任务目标:
请将从包含“Click the tallest”的一行到包含“pyautogui.click(x=108, y=63)”的一行重新写出，其中“Feedback”改为“Settings”，其余内容一律不变。
--------------------------------
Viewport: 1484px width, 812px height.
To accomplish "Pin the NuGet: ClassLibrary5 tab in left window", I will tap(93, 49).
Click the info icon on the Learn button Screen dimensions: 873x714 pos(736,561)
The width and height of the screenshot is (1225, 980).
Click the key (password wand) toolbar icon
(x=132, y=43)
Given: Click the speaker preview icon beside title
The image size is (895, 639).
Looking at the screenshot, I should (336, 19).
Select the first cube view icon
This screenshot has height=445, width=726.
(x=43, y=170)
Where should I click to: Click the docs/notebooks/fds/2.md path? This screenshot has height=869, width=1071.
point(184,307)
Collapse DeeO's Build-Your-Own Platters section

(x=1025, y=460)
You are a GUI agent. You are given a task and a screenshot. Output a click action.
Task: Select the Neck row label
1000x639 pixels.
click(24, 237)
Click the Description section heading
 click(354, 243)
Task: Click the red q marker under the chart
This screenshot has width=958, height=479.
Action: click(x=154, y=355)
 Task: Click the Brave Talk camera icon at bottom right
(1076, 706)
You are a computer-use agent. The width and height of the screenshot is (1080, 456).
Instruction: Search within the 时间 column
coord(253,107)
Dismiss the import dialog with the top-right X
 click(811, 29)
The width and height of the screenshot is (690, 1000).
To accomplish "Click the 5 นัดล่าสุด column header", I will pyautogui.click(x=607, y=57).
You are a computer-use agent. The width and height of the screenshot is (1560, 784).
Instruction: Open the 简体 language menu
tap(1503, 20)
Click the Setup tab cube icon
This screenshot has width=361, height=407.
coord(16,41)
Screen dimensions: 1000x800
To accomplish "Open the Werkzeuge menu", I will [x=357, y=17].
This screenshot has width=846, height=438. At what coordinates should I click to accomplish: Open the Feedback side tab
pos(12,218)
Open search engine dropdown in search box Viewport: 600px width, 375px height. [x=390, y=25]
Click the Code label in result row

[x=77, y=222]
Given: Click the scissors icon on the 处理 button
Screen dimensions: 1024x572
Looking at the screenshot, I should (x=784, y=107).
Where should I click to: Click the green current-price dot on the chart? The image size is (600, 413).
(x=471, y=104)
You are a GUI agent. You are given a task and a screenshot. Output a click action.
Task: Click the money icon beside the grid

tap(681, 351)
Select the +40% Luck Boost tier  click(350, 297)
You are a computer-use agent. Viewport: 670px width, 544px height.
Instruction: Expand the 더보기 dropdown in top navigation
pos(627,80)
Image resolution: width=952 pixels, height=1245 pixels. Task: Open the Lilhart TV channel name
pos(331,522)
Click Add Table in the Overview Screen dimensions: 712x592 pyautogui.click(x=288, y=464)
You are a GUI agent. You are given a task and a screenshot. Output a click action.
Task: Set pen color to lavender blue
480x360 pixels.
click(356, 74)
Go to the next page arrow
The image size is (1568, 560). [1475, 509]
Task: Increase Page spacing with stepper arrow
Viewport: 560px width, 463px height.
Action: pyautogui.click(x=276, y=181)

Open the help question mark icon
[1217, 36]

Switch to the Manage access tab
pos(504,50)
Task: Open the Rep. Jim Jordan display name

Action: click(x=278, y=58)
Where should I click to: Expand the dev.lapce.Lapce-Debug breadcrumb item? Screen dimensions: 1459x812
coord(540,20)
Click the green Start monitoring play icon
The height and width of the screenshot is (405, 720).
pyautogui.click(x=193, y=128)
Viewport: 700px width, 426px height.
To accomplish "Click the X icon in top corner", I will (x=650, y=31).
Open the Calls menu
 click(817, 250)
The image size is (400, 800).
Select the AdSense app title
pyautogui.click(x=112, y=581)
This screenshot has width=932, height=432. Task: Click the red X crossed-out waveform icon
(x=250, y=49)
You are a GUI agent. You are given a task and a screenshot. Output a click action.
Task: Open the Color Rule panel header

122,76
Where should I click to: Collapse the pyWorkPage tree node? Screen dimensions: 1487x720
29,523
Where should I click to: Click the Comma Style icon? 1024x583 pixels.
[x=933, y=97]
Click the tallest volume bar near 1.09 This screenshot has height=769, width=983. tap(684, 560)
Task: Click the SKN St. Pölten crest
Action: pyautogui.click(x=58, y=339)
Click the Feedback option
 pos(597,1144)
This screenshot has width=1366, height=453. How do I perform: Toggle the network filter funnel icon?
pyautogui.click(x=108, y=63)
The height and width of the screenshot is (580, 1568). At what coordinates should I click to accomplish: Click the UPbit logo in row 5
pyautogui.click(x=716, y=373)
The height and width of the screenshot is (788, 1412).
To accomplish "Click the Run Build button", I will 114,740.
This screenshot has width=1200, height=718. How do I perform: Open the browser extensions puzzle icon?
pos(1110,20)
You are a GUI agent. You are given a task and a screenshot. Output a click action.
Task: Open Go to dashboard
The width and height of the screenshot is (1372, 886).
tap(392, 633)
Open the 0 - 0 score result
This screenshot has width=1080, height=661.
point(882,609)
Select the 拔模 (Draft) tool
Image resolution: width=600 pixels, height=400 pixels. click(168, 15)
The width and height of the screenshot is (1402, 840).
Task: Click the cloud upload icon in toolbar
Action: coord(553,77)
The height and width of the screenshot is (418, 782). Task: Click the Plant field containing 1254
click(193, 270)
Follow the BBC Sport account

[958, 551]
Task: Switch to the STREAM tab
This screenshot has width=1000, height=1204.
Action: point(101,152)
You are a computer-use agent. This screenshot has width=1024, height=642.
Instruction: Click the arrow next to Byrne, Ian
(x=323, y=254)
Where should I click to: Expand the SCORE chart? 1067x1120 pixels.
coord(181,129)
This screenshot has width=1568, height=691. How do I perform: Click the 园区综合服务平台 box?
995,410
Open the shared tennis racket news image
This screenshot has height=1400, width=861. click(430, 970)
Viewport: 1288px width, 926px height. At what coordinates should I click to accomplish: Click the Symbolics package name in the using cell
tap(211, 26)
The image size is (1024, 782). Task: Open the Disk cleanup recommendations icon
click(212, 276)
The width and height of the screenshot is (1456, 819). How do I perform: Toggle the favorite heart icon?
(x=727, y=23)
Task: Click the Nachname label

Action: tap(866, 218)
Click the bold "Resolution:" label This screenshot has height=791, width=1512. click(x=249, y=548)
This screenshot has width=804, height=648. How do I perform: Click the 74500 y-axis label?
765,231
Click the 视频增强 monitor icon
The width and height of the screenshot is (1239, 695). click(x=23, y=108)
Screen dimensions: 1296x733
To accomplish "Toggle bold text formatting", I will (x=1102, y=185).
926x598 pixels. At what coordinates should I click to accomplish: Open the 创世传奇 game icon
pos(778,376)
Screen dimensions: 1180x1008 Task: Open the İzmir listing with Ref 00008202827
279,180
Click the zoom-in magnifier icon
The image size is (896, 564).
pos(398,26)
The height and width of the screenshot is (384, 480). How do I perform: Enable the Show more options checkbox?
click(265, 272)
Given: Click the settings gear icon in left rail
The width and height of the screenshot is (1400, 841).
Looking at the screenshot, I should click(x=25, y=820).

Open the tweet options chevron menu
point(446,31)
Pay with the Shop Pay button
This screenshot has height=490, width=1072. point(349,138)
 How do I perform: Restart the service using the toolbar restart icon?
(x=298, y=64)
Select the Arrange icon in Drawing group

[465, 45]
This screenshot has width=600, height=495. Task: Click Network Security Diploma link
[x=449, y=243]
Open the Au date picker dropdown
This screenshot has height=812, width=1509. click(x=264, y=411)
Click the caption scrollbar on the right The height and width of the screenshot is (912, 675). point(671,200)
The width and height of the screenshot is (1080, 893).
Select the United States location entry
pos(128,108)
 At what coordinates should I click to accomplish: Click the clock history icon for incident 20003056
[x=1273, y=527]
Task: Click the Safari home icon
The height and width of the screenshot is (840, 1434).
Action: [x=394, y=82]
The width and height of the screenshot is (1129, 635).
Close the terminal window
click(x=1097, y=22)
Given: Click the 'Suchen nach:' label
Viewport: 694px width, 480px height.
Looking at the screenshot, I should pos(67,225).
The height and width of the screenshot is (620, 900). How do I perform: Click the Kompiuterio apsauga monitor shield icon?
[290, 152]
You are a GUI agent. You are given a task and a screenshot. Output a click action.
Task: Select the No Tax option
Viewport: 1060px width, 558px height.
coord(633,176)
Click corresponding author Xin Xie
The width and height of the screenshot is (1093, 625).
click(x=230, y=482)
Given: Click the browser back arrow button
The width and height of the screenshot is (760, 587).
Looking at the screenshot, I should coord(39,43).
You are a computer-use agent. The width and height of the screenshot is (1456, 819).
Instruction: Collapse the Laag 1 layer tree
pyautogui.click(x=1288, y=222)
--------------------------------
答复:
Click the tallest volume bar near 1.09 This screenshot has height=769, width=983. tap(684, 560)
Task: Click the SKN St. Pölten crest
Action: pyautogui.click(x=58, y=339)
Click the Settings option
 pos(597,1144)
This screenshot has width=1366, height=453. How do I perform: Toggle the network filter funnel icon?
pyautogui.click(x=108, y=63)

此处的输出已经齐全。